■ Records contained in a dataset
........

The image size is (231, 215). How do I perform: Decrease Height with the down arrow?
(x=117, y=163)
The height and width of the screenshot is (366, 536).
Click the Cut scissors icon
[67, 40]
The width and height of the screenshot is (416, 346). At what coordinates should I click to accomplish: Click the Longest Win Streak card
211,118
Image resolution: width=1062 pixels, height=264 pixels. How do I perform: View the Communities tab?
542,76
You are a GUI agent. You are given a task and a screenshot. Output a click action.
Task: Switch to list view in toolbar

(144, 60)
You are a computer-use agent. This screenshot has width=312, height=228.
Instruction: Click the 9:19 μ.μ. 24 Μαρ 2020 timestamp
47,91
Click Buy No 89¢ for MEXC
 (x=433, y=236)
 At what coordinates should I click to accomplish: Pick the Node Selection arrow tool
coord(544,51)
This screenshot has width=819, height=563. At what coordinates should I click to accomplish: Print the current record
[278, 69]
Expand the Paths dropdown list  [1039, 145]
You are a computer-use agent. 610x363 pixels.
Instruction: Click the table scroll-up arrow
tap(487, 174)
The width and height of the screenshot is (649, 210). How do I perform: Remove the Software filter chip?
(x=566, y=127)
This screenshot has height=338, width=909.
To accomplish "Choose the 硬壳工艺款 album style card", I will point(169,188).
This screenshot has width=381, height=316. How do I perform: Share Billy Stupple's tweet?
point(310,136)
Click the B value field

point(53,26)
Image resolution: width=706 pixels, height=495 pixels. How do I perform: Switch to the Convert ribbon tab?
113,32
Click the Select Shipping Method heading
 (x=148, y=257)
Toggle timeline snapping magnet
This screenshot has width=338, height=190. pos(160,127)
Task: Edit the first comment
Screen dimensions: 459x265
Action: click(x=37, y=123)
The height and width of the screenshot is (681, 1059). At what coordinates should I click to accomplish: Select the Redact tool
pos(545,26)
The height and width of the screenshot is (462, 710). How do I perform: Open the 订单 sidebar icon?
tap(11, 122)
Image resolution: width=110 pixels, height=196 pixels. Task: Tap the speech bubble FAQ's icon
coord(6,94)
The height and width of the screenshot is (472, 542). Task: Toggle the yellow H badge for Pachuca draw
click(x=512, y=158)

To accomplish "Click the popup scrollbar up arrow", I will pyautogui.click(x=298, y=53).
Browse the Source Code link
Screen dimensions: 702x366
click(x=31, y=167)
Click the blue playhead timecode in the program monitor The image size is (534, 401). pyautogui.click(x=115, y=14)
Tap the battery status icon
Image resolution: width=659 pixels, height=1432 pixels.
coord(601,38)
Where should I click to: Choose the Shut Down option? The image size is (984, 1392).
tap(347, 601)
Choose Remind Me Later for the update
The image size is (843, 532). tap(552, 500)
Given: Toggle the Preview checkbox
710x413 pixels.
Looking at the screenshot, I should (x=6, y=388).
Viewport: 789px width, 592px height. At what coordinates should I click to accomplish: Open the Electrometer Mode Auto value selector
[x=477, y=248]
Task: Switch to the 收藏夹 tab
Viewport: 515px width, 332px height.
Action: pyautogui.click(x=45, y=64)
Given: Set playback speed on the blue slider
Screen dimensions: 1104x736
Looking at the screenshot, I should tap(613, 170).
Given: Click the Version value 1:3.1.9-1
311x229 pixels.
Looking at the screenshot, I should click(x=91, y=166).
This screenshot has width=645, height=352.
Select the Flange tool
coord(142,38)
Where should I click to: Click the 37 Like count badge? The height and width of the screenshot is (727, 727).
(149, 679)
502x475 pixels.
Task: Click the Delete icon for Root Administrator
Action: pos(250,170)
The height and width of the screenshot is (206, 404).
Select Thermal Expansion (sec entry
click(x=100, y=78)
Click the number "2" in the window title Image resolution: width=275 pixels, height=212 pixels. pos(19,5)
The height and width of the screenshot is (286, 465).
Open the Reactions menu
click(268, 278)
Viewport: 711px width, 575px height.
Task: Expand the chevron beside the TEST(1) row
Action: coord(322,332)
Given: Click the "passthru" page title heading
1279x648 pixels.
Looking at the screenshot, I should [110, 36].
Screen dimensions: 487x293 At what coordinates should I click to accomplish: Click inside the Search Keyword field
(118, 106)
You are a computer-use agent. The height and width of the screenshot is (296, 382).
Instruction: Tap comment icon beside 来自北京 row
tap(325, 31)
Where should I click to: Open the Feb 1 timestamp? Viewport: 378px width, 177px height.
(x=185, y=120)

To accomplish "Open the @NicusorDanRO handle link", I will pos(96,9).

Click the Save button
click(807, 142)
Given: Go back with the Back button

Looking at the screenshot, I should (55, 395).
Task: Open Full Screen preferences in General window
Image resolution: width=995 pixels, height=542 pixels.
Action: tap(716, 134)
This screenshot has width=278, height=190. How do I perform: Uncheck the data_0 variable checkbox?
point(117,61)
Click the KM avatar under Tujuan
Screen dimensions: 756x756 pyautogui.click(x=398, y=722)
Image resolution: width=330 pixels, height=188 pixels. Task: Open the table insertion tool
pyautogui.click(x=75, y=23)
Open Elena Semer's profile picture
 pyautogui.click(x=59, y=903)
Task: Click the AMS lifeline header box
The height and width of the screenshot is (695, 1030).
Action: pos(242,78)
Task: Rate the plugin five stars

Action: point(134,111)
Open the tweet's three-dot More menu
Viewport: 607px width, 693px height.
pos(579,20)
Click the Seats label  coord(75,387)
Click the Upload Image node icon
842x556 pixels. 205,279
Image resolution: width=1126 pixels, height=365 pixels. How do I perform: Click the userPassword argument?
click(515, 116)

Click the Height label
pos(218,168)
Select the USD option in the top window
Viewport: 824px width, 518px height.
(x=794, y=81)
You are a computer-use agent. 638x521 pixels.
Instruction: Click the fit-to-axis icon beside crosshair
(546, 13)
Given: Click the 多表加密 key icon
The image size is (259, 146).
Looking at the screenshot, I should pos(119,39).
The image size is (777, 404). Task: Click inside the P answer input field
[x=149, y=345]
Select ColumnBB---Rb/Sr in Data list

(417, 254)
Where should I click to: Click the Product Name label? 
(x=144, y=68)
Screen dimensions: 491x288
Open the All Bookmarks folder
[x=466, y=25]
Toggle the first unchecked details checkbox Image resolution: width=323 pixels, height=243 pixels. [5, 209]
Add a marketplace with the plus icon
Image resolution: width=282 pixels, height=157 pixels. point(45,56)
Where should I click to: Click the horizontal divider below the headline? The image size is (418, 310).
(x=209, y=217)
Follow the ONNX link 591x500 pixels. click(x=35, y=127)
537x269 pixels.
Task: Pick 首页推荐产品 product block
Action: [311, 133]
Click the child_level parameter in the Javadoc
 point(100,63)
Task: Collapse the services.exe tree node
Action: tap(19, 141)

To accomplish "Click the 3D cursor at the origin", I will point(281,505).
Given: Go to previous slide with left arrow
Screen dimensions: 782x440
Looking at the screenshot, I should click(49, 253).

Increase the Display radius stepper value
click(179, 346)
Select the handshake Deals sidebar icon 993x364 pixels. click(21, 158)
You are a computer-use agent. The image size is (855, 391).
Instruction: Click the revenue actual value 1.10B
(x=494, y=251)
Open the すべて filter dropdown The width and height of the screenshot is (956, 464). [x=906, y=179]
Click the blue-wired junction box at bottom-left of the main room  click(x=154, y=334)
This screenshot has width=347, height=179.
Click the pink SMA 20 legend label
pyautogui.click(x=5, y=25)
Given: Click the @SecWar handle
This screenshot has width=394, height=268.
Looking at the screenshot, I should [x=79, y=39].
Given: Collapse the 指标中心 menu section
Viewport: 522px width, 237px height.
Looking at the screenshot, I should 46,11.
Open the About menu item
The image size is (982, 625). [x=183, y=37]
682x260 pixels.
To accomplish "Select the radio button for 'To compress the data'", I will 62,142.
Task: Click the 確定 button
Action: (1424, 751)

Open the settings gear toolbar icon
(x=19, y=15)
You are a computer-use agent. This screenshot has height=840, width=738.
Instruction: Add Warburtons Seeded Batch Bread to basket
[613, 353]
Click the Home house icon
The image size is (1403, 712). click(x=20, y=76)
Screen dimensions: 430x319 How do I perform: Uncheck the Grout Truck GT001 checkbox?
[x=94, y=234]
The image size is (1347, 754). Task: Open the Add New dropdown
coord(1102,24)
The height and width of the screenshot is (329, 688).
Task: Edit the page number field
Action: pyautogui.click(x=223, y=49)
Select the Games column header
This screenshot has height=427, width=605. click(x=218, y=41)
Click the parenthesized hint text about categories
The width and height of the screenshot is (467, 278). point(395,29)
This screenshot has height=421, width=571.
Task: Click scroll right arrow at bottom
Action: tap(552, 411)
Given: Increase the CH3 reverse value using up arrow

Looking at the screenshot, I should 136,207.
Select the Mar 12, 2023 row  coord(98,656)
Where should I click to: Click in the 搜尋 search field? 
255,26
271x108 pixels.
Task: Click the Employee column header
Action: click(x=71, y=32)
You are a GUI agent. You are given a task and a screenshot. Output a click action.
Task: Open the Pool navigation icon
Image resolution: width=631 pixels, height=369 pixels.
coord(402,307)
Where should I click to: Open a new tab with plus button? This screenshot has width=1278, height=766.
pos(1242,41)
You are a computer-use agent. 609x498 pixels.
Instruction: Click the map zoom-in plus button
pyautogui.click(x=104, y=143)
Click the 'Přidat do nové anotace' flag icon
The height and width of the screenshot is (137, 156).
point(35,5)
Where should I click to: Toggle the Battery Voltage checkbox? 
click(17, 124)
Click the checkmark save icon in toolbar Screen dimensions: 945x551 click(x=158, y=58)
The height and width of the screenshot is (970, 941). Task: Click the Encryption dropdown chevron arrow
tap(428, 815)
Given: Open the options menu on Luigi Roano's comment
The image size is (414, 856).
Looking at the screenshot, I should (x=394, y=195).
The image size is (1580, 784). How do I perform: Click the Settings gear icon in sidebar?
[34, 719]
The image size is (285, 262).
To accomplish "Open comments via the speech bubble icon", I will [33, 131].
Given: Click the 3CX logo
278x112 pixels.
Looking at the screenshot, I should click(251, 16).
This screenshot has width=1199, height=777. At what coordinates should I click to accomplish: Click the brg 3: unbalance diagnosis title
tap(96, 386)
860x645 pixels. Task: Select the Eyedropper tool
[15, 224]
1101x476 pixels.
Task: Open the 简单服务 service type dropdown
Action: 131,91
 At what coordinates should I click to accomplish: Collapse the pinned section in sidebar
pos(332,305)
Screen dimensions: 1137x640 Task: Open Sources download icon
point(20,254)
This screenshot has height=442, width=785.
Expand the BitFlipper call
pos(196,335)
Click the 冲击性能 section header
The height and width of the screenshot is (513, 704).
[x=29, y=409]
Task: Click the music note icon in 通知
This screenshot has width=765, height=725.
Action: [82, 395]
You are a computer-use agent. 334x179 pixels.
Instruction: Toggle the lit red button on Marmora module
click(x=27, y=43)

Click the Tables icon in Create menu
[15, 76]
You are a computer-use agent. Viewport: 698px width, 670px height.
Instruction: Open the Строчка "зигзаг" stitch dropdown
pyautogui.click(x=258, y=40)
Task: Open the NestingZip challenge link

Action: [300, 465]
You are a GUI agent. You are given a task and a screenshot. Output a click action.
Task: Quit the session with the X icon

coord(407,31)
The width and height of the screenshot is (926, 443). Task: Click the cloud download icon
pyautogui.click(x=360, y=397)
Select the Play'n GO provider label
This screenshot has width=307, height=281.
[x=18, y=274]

........

■ Aim of the task
For the word "left", count how many lines of the entries contain it; give the number and nothing more.

■ Task result
2